**TEXTE AFFICHÉ**

━━━━━━━━

Deux œuvres importantes de Jean Gossart illustrent les deux phases principales de sa carrière : l’Adoration des mages (collection de lord Carliste au château de Naworth) laquelle est d’avant le départ pour l’Italie, et le Saint Luc peignant la Vierge (musée de Prague) qui suit le retour. Gossart aurait travaillé pendant de nombreuses années à l’Adoration des mages, qu’il peignit pour une abbaye de Grammont et qui passa successivement dans les collections des archiducs Albert et Isabelle, de Charles de Lorraine et du duc d’Orléans[1]. C’est une merveille technique digne des grands joailliers du pinceau de notre XVIe siècle ; c’est une œuvre qui vise à la grandeur et tombe dans quelque étrangeté. Elle groupe une trentaine de figurines autour des personnages principaux, grands d’un demi-mètre et fait surgir d’immenses ruines en guise de décor rustique. On y sent un italianisme latent ; l’ingénuité de nos primitifs s’évanouit ; l’auteur s’aventure dans des complications et des fantaisies romantiques. Durer, en gardant une vérité surhumaine

  1. Cf. pour l’histoire de ce chef-d’œuvre : A. J. Wauters, Bulletin des Musées royaux, novembre 1910. Bruxelles. — M. Maurice Brockwell assure, dans un des derniers numéros de l’Athenæum, que le tableau est à Londres chez un marchand et qu’il pourrait bien quitter l’Angleterre si on ne s’empresse de l’acheter pour la National Gallery.

━━━━━━━━

**DONNÉES DE DÉPART**
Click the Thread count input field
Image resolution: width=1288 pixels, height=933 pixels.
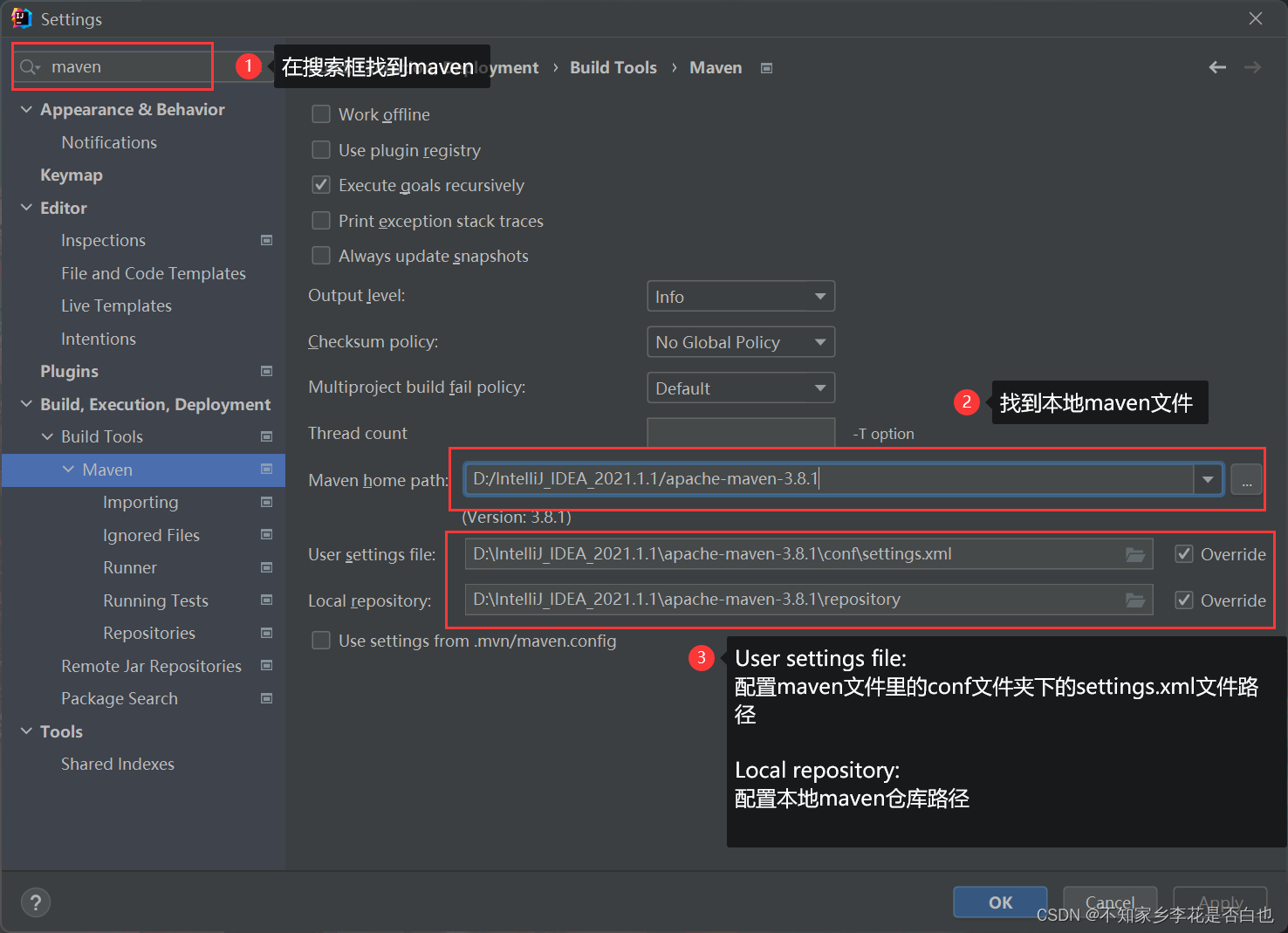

━━━━━━━━

**CONSIGNE**
Dans le texte sur Jean Gossart, relevez toutes les collections par lesquelles l'Adoration des mages est passée l'une après l'autre, d'après la phrase qui commence par « Gossart aurait travaillé ».

**RÉSULTAT**
- la collection des archiducs Albert et Isabelle
- la collection de Charles de Lorraine
- la collection du duc d'Orléans